Sexta-feira, 22 de maio de 2026
A entrevista reforça o cenário atual da Seleção Brasileira, com decisões pautadas pelo momento e pela experiência, ao mesmo tempo em que projeta mudanças no gol para o próximo ciclo.
Foto: RÁDIO GRENALSegundo Taffarel, a definição foi baseada no contexto atual da Seleção. Com Alisson Becker em recuperação recente e Ederson também vindo de lesão, a comissão técnica optou pela experiência.
“A gente não foi muito pelos nomes, mas pela exigência do momento. Precisávamos de um goleiro mais experiente, e o Everton tem histórico na Seleção, com convocações e participação em competições importantes”, afirmou.
A comissão também já trabalha com a perspectiva de renovação após a Copa. Taffarel citou nomes como Hugo, Bento e John como parte do processo de transição, indicando que o ciclo atual dos goleiros pode se encerrar ao fim do Mundial.
Sobre a hierarquia da posição, o preparador destacou a regularidade de Alisson, mas reforçou o caráter coletivo das decisões.
“O Alisson tem sequência e vive um bom momento, mas as decisões são tomadas em conjunto. A comissão avalia constantemente todos os jogadores”, disse.

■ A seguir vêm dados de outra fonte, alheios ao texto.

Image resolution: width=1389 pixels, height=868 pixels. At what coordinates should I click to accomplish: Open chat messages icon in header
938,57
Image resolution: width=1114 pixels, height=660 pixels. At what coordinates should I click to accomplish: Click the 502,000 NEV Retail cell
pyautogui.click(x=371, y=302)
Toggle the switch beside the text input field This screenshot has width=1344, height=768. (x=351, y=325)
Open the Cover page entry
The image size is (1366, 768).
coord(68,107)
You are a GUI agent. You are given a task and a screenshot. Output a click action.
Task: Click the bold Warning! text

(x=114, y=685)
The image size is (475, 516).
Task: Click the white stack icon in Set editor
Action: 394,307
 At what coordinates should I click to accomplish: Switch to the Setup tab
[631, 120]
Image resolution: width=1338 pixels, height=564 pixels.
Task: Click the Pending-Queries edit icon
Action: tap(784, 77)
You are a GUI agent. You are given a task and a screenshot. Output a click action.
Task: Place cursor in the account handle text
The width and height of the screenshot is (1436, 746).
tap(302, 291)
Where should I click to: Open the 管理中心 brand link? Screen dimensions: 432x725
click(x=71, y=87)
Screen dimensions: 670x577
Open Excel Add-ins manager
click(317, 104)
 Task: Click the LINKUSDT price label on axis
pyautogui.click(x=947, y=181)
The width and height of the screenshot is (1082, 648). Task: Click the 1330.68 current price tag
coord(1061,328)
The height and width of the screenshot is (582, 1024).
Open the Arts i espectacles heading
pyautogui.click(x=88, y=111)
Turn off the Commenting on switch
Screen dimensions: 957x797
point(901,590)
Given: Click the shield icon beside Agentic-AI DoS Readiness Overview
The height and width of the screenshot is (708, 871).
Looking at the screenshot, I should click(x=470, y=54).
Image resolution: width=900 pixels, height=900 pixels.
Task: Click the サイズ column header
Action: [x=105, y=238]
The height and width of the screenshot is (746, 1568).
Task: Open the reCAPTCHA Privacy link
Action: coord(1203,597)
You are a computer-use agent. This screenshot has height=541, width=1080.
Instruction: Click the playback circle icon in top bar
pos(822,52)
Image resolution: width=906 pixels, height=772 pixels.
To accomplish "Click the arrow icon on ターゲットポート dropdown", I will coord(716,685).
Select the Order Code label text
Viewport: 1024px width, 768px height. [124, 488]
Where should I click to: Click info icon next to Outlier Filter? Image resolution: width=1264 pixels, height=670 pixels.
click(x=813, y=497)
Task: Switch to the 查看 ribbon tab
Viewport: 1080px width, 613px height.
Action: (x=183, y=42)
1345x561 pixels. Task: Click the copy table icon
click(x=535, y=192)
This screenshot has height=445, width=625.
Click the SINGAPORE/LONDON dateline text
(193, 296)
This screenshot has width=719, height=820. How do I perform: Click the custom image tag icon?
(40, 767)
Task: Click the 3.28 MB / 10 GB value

Taffarel também abordou o cenário pós-Copa, sem confirmar o encerramento definitivo do ciclo dos atuais goleiros. De acordo com ele, a continuidade dependerá de desempenho e resultados, além da necessidade de manter atletas experientes no grupo durante a transição.
Outro ponto tratado foi a utilização de Neymar. Para o ex-goleiro, o atacante pode render mais atuando próximo da área.
“Mais perto do gol, ele consegue usar melhor a visão de jogo e não precisa tanto do físico. Assim, pode ser mais efetivo”, avaliou.
Além da Seleção, Taffarel comentou sobre o retorno ao Brasil após período no exterior e não descartou trabalhar em clubes. Ligado historicamente ao Inter, o ex-goleiro afirmou que está aberto a conversas para o futuro.